The data during the faults is not reported as you would not need a model but you could just calculate the data rate trends comapring the rate before and during the fault. The previously reported validation data is a processed version of the currently available, where still you would not have the data measured during the fault but just the data collected before the fault + (fault duration and the relation between the node where the fault occurs and the where the rate is measured)
Hi, Amy.
The test data is not there. Now, there is only SampleSubmission CSV
And now, there is no test data. or am I missing something?
Could someone please tell me where I can find the data? I have already followed all the steps to register on this website :https://challenge.aiforgood.itu.int/match/matchitem/78, but I am unable to locate the data.
Could you please tell us where the Test Data is ?
Hello, I am checking whether there is a problem with data availability. Sorry for this delay.
Antonio
Any timeline on when the test data will be uploaded ?
Hello, the validation is now available.
@amyflorida626
The data changed or is the same as before?
Some reason why the team deleted the validation data?
I would recommend downloading the new data in case one or two features changed.
@amyflorida626, many of the new validation data provided has missing "access_success_rate" value.

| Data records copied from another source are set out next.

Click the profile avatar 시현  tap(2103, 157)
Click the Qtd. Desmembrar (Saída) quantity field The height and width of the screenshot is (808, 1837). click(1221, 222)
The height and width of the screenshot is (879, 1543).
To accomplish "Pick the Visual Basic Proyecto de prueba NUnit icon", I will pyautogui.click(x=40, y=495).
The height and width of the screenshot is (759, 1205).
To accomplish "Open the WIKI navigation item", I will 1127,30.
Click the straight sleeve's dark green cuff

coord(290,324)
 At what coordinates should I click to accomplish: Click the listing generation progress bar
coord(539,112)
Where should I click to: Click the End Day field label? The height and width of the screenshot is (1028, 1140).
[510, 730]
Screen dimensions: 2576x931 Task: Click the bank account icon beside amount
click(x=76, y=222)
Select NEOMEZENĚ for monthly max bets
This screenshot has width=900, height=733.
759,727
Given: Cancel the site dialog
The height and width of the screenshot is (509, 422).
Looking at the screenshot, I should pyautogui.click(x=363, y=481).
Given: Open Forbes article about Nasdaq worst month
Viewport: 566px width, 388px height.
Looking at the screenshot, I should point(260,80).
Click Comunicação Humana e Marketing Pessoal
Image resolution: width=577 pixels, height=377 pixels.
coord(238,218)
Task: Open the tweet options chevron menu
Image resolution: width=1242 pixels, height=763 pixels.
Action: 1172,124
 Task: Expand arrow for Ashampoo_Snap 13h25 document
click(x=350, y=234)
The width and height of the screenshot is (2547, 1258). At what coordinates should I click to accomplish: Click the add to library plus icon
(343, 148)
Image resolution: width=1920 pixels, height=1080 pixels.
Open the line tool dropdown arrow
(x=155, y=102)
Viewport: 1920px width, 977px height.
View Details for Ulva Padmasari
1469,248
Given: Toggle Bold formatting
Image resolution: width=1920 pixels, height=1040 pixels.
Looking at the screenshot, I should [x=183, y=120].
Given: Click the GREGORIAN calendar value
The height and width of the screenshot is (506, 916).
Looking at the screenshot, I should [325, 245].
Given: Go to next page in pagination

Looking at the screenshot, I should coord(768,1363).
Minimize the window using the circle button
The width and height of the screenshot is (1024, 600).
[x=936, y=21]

To be specific, 572 files have the access_success_rate value as all NaN. e.g. (B0017-25_27.csv.csv)
This was not the case for the old validation data provided. Is this intentional?
The data during the faults is not reported as you would not need a model but you could just calculate the data rate trends comapring the rate before and during the fault. The previously reported validation data is a processed version of the currently available, where still you would not have the data measured during the fault but just the data collected before the fault + (fault duration and the relation between the node where the fault occurs and the where the rate is measured)
I am refering to the access_success_rate for the data collected before the fault.
I see, in this case, handling anomalies and missing values is part of the challenge
In the previously provided validation data. The values are provided for the instance just before the fault occurs. This is now missing for some files.
I wish to have an option for posting figures. I would have added some pictorial example of our observation
You can point me out the specific file. In general, as I said, managing missing data is part of the challenge.
Examples include
'B0017-25_27.csv.csv'
'B0017-32_16.csv.csv'
'B0017-33_16.csv.csv'
For instance, B0017-25_27 below
compared to the old processed validation data
One can see clearly that all the access_success_rate values are NaN even before fault in the new validation data for this particular ID
My understanding is that these lines with NaN values are your target. You want to know whether the data rate goes up or down.
No, the targets are actually not any of the provided columns.
For the lines before the last, we have no fault..... so, no NaN.
For the last line (when there is fault), all other columns are intentionally turned to NaN except the fault_duration and relation columns.
As said, it is part of the job, you can try to infer the data or neglect it.